そんな自分は馬鹿馬鹿しかった。集合場所に着くと、金色に染めた髪に、両耳のピアスが目立っていた。容姿批判とかそういうのではない。ほんのちょっと、驚いただけ。自分の中の優佑くんの像と合わなかっただけ。そう言い聞かせた。なんとなく、全てが別人のように変わってしまったんじゃないかって、ただ一年付き合ってただけの信憑性のない自信が私の中で暴れていた。

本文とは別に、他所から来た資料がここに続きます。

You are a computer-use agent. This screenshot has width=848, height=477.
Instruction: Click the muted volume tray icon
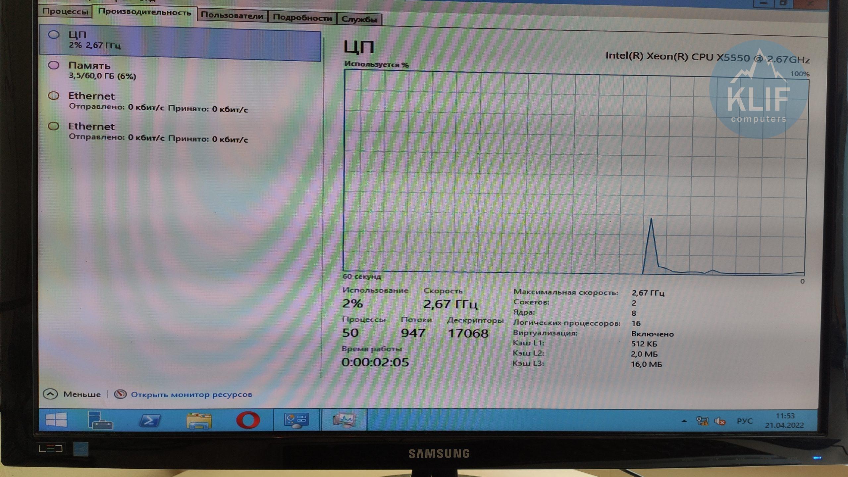click(720, 421)
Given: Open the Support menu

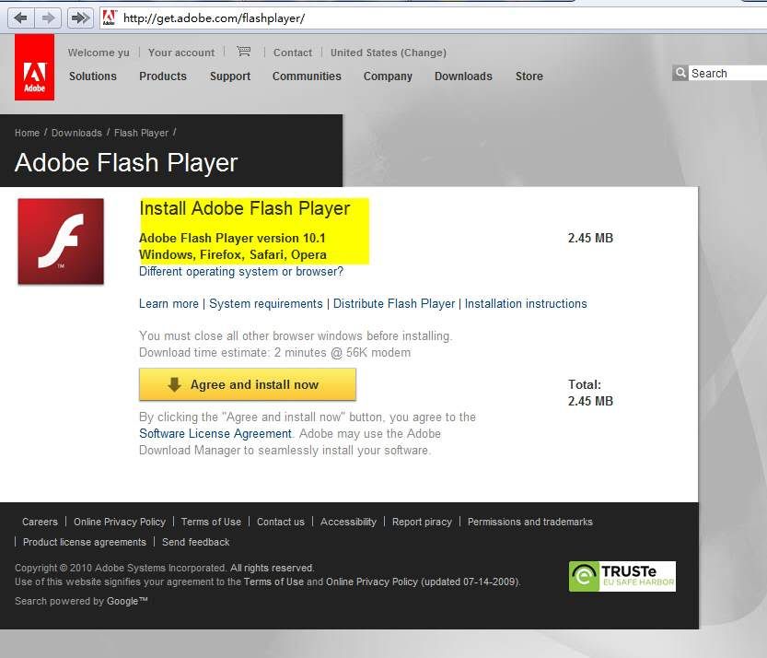Looking at the screenshot, I should pyautogui.click(x=230, y=76).
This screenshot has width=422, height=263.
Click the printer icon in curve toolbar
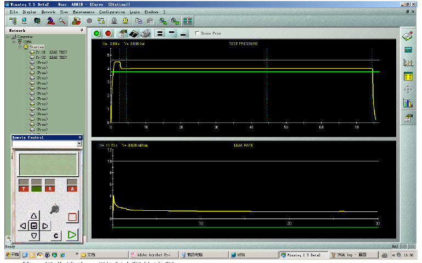[x=146, y=33]
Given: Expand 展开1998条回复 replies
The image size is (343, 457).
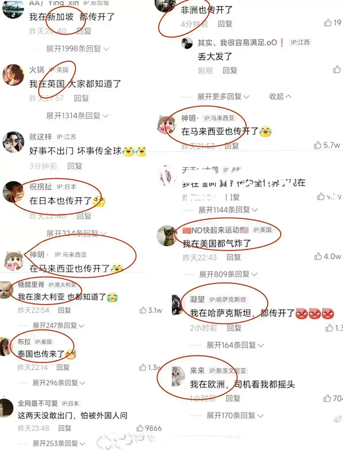Looking at the screenshot, I should pyautogui.click(x=78, y=49).
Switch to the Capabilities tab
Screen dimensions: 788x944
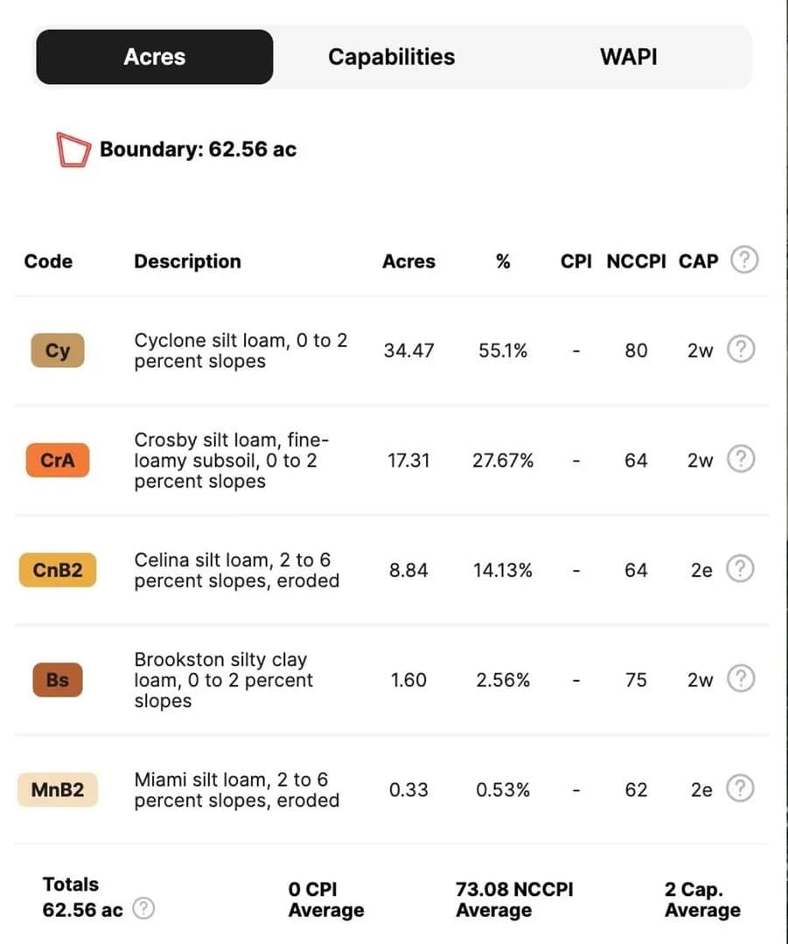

それでも久しぶりのクラスメイトとの飲み会は、楽しかったといえば、楽しかった。なのに、彼が、一浪して、夢を諦めてなんとなく文系の大学に進学したこと、飲み会ばかりで、朝がきつくて単位を落としまくっていることを話したときは、どんどん笑えなくなった気がする。そうして、彼は、笑いながらそんなことを話すんだろう。そう思っていた。
その後の記憶はあんまりない。多分、ぼーっと、みんなが笑ったタイミングで笑っていたくらいだ。
「今日はみんな、ありがとうね」その薫の言葉で解散になった。薫は、その場で、ごめんってみんなにばれないように謝った。あの時の優佑くんのお母さんと同じ顔だ。そう思った。なんで、そんなことを思い出したのだろう。「なんで謝るのよ!楽しかったよありがとうね」という言葉を残して、駅に向かった。
こぼれてしまいそうな涙を我慢しながら、頑張って光っている赤信号で止まっていると、右手を握られた。優佑くんだった。
「この後、空いてる?僕の家で飲みなおさない?」
私は、知りません。という言葉を自分の中で最上級に冷酷に伝えた。その後は。バカという音を漏らしながら、走った。息切れすらも忘れるほど、ただがむしゃらに。
君との赤い糸は、蝶々結びだったみたいだよ。勝手にほどけてくれたよかった。